Ser o no ser, esa es la cuestión. La muerte siempre está con nosotros, justo al lado de la vida, aunque no se deje ver. Aún así, el ser humano siempre la ha intuido, la ha observado en los demás, y se ha relacionado con ella de muy distintas formas: el miedo, la adoración, el respeto, los rituales. Cómo tratamos a la muerte es, en fin, uno de los rasgos que más pueden identificar una cultura.
Una costumbre muy arraigada en Occidente, por ejemplo, es la de enterrar los cadáveres. Las primeras sepulturas llegaron incluso antes que otras invenciones como la agricultura o la escritura, pues hay restos de sepulturas realizadas por los neandertales realizadas hace, más o menos, 100.000 años. Una tradición que ha seguido hasta nuestros días, adoptando diferentes versiones. Desde enormes pirámides a largas ceremonias que podían durar, en el caso de reyes y nobles de importancia, meses enteros.
El origen del ataúd
Algunos elementos han perdurado, sin embargo, hasta convertirse en parte del imaginario que tenemos sobre la muerte. Palabras como lápidas, nichos, velatorios, están casi siempre presentes en las ceremonias de despedida. Y también, cómo no, los ataúdes, esas cajas que, como lechos y a la vez como una nueva y hermética barca de Caronte, transportan a los muertos hacia el más allá.

(Filas mostradas):

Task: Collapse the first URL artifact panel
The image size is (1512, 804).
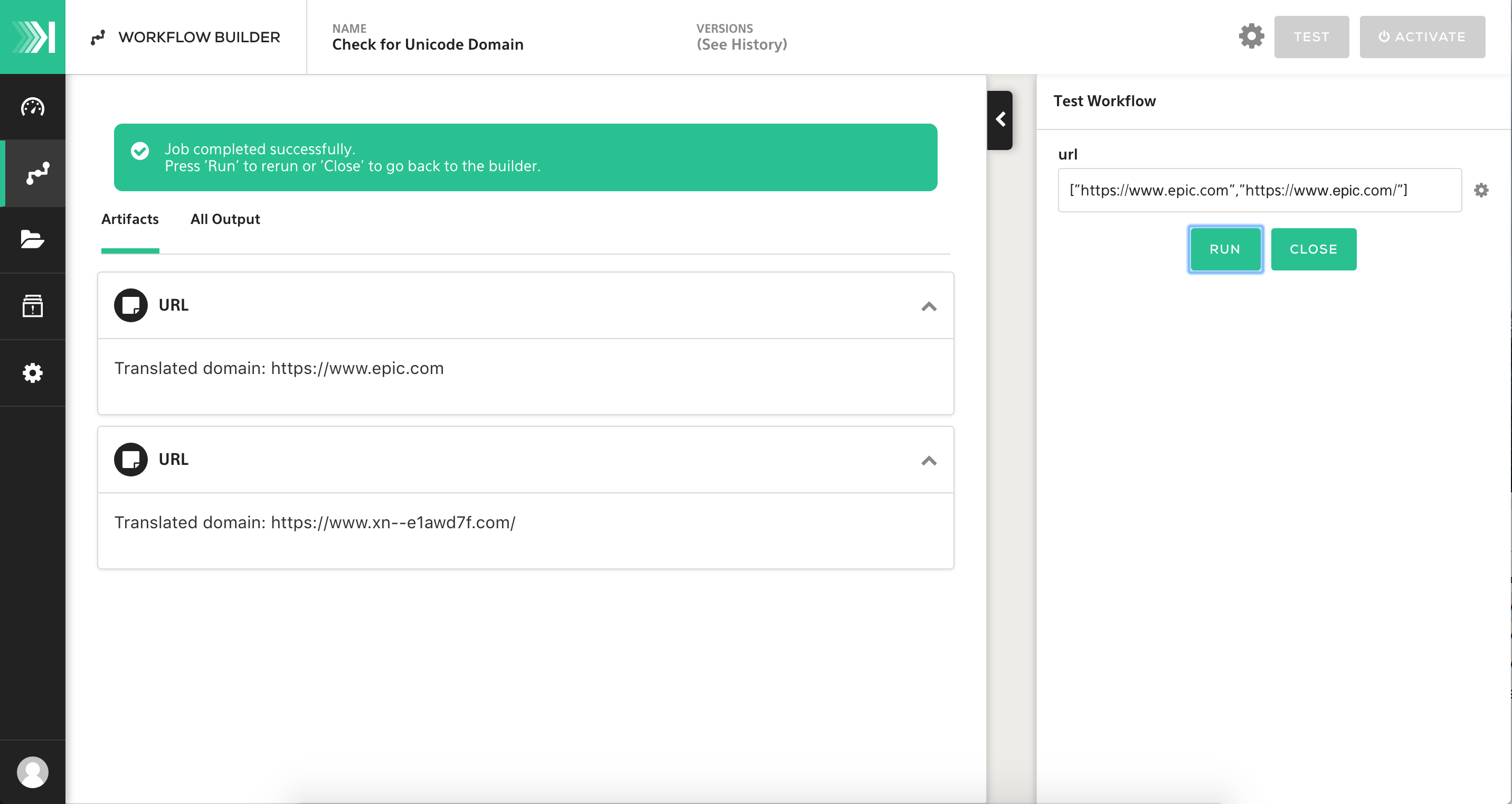Action: point(929,306)
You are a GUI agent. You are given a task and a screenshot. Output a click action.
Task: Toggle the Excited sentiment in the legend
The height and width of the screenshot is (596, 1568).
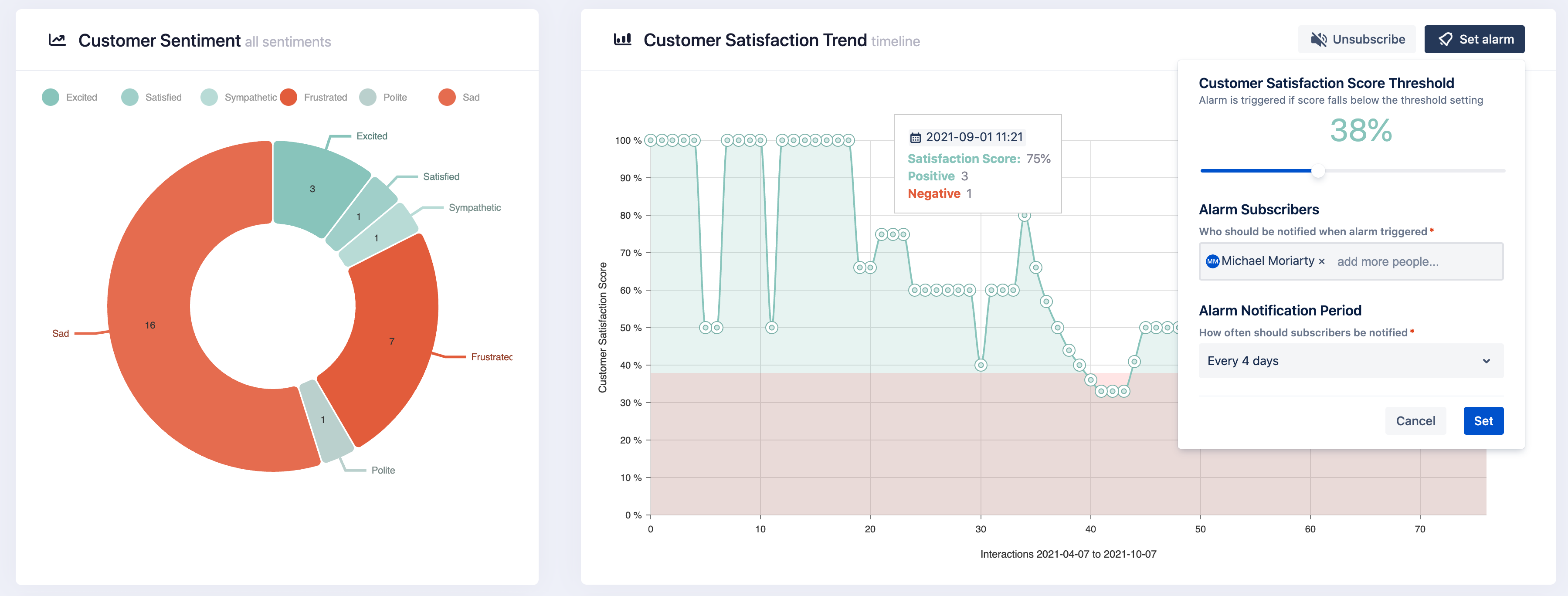coord(71,97)
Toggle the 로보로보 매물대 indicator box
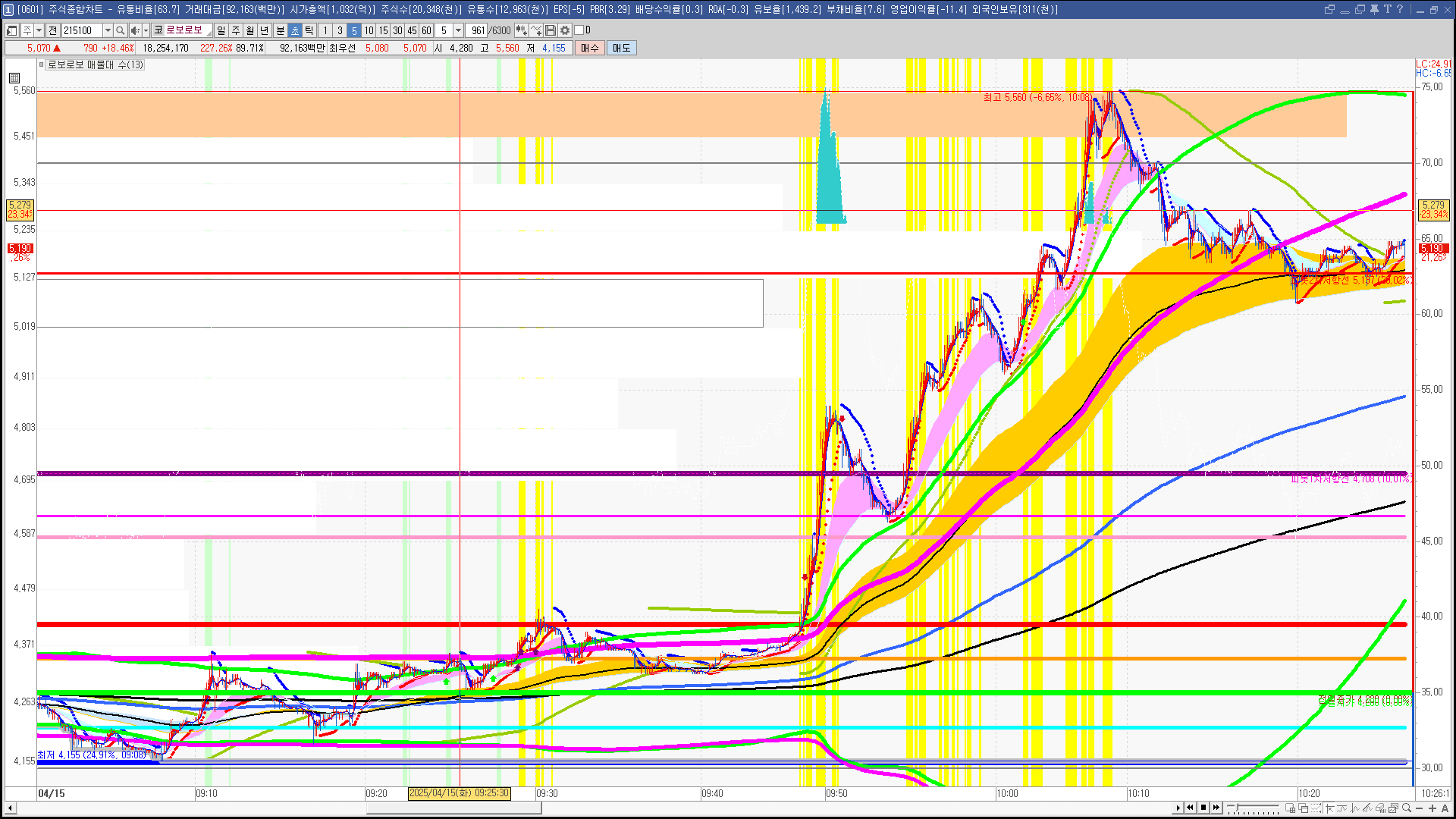 [x=42, y=65]
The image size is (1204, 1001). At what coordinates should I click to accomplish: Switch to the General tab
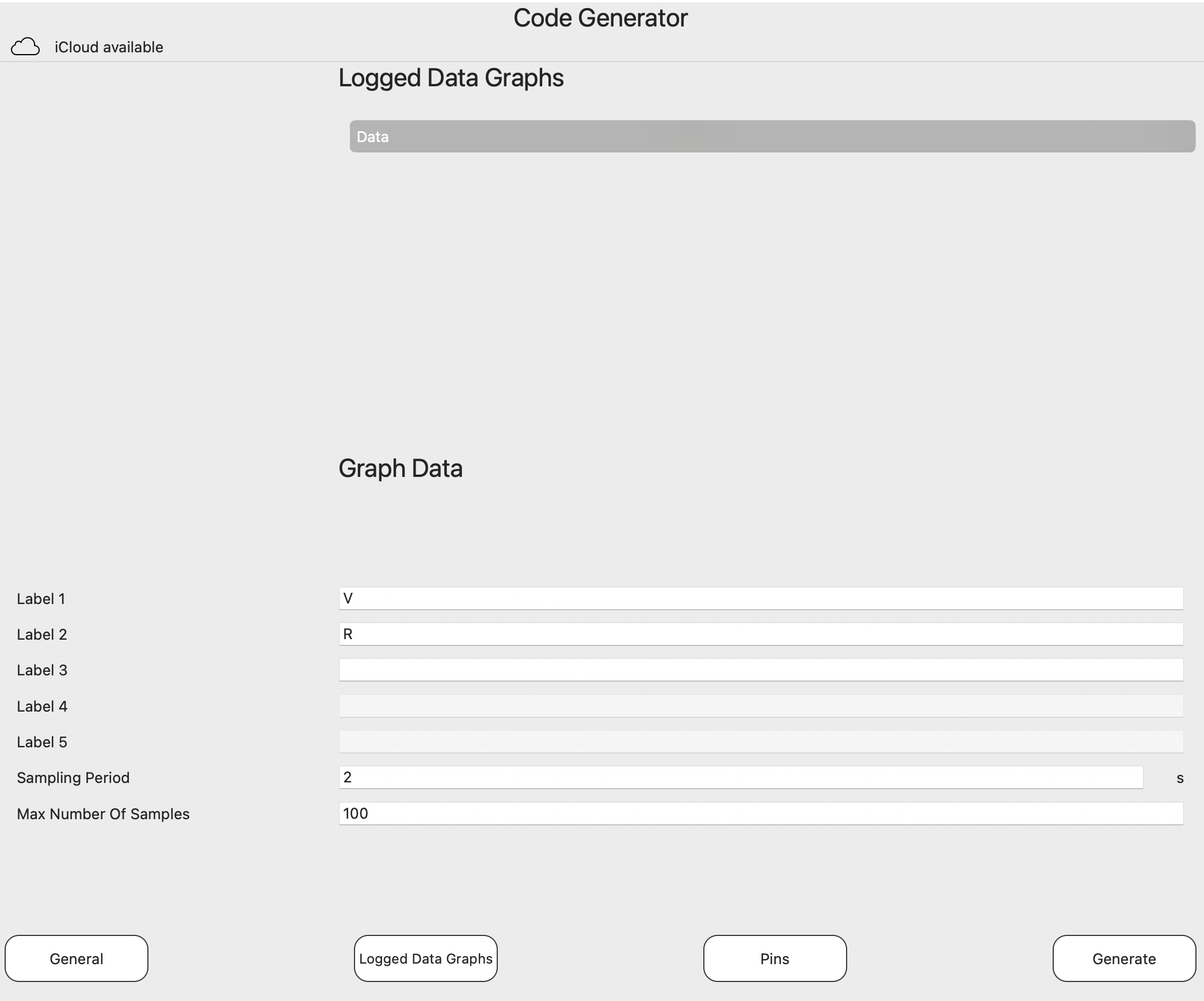tap(76, 958)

(Consignas):
- 1) Según el texto sobre la muerte, ¿hace aproximadamente cuántos años realizaron sepulturas los neandertales?
- 2) Enumere todas las formas en que, según el texto sobre la muerte, el ser humano se ha relacionado con ella.
- 3) Resuma el texto sobre la muerte en dos oraciones.

(Respuestas resueltas):
- 1) Hace, más o menos, 100.000 años.

- 2)
- El miedo
- La adoración
- El respeto
- Los rituales

- 3) La muerte acompaña siempre a la vida, y la manera de tratarla es uno de los rasgos que más identifican una cultura. Enterrar los cadáveres es una costumbre muy arraigada en Occidente, con sepulturas neandertales de hace unos 100.000 años, y elementos como las lápidas, los nichos, los velatorios y los ataúdes forman parte del imaginario sobre la muerte.